Anuncian lluvia de estrellas, corremos a encender el cielo apagando las luces y nos disponemos a contemplar el espectáculo de un hemisferio mudo y quieto en el bello titilar de estrellas y constelaciones. De pronto, en algún lugar de él, se rebela un trazo de luz tan intenso como breve. Nos electriza de emoción, tanta que gritamos “¡mira, mira!, ¡es enorme!”. Aviso que siempre llega tarde. Pero qué importa, de inmediato es tu compañía quien lo ve y te la anuncia. Y tú miras en la dirección de su grito, sin alcanzar tampoco a verla.

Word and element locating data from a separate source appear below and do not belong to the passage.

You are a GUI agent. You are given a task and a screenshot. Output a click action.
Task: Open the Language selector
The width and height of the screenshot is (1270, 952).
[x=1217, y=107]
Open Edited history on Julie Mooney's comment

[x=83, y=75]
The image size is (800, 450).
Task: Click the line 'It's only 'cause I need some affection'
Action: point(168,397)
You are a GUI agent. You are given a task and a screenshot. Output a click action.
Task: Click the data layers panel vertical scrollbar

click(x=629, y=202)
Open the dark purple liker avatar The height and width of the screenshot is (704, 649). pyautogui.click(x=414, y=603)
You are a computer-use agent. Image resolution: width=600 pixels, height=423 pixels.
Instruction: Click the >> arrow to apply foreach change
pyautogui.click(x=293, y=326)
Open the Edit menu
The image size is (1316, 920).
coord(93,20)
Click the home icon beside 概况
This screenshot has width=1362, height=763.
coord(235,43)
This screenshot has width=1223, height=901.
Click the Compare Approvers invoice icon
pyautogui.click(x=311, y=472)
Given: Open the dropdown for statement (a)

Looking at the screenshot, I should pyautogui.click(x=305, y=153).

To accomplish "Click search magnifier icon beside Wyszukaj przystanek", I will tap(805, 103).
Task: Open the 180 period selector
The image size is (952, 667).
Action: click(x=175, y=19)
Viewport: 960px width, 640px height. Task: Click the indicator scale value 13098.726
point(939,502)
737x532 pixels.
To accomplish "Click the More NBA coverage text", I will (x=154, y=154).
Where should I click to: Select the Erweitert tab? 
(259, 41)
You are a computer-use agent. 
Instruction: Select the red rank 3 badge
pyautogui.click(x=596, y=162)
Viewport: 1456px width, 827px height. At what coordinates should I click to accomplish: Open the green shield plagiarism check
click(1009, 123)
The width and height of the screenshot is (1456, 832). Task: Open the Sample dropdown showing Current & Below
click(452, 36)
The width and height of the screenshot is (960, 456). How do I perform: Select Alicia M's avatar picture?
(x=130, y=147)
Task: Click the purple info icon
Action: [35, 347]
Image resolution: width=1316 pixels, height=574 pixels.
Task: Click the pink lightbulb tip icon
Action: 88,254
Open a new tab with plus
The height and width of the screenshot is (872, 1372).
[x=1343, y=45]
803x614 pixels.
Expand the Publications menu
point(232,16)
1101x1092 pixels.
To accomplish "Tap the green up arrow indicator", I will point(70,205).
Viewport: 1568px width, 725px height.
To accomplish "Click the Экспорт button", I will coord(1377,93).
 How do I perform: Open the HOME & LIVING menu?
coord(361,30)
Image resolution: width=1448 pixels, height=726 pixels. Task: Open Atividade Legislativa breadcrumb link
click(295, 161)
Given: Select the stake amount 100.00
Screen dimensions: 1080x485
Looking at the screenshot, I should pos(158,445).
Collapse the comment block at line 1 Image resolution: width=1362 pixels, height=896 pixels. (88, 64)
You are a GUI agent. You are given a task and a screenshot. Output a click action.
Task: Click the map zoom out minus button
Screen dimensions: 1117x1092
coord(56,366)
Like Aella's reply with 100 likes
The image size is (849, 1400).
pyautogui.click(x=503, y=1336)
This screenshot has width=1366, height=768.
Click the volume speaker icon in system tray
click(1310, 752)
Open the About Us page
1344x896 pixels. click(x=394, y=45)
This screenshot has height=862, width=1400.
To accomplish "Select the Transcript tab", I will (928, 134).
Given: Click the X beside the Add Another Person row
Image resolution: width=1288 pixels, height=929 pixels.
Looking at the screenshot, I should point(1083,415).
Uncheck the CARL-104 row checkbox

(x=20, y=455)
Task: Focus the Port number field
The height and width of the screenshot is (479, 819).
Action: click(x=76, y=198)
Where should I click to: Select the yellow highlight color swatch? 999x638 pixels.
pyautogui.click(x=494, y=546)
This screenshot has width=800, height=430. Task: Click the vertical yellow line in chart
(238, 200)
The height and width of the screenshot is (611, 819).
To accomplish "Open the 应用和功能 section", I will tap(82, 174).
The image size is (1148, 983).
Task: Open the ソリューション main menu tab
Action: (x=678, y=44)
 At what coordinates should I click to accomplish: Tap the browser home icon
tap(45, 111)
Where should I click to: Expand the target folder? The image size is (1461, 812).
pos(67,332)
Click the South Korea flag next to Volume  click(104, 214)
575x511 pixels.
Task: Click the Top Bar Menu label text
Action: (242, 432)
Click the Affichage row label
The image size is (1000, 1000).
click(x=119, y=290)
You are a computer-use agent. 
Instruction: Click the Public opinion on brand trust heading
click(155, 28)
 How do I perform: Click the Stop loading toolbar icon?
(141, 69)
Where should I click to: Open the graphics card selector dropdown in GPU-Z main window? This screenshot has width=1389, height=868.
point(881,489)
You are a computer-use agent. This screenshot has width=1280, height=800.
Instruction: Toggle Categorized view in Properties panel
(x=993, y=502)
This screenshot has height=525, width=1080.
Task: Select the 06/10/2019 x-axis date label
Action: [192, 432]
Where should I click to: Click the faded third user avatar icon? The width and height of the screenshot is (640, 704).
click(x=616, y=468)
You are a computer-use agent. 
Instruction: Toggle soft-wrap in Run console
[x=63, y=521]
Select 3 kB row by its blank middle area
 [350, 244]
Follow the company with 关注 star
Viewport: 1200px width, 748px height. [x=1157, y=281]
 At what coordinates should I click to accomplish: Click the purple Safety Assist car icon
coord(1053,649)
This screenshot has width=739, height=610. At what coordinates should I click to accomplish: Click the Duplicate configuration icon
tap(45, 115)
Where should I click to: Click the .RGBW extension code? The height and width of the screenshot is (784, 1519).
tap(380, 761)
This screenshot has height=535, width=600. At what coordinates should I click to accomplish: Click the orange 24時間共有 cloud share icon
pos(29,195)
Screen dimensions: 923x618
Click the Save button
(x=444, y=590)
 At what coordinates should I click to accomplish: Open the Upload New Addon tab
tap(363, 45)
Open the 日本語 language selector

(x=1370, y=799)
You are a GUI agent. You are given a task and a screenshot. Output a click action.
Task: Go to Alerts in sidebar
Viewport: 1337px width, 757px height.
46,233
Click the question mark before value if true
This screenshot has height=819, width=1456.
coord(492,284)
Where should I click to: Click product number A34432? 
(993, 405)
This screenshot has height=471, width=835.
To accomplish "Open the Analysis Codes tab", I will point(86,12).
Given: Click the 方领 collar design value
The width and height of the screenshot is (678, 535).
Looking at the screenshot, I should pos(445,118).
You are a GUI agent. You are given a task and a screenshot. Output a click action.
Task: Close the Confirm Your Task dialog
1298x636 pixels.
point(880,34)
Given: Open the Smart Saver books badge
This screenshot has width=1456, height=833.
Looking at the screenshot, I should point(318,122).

En esa sucesión de desencuentros nos vamos encontrando para una alabanza capaz de describir lo que hemos visto sin ser visto por los demás. Esa es la magina de la Perseidas, alcanzar a ser tantas como ojos se citan en la cúpula del cielo para el disfrute de esa pasión sin testigos ni fedatarios. Lo fugaz nos encandila, porque somos fugaces, y en ese ser nos reconocemos magníficos. Aunque nadie lo vea, aunque nadie sea consciente de ello. Aunque pase desapercibido a cuantos nos rodean. No hay testigos, pero eso qué importa, la inmediatez y lo efímero de la acción, dan fe, y es que quizá no afirmen pero tampoco niegan.
Nos mata, esa sí, la permanencia, porque ella no denuncia irremediables, tanto como imposibles. Lágrimas de San Lorenzo, entonces, eso somos, calcinados por dentro y por fuera por la fe. Ese ser de permanencia a prueba de fugacidad que nos abroga y quiebra en el ser y en el estar.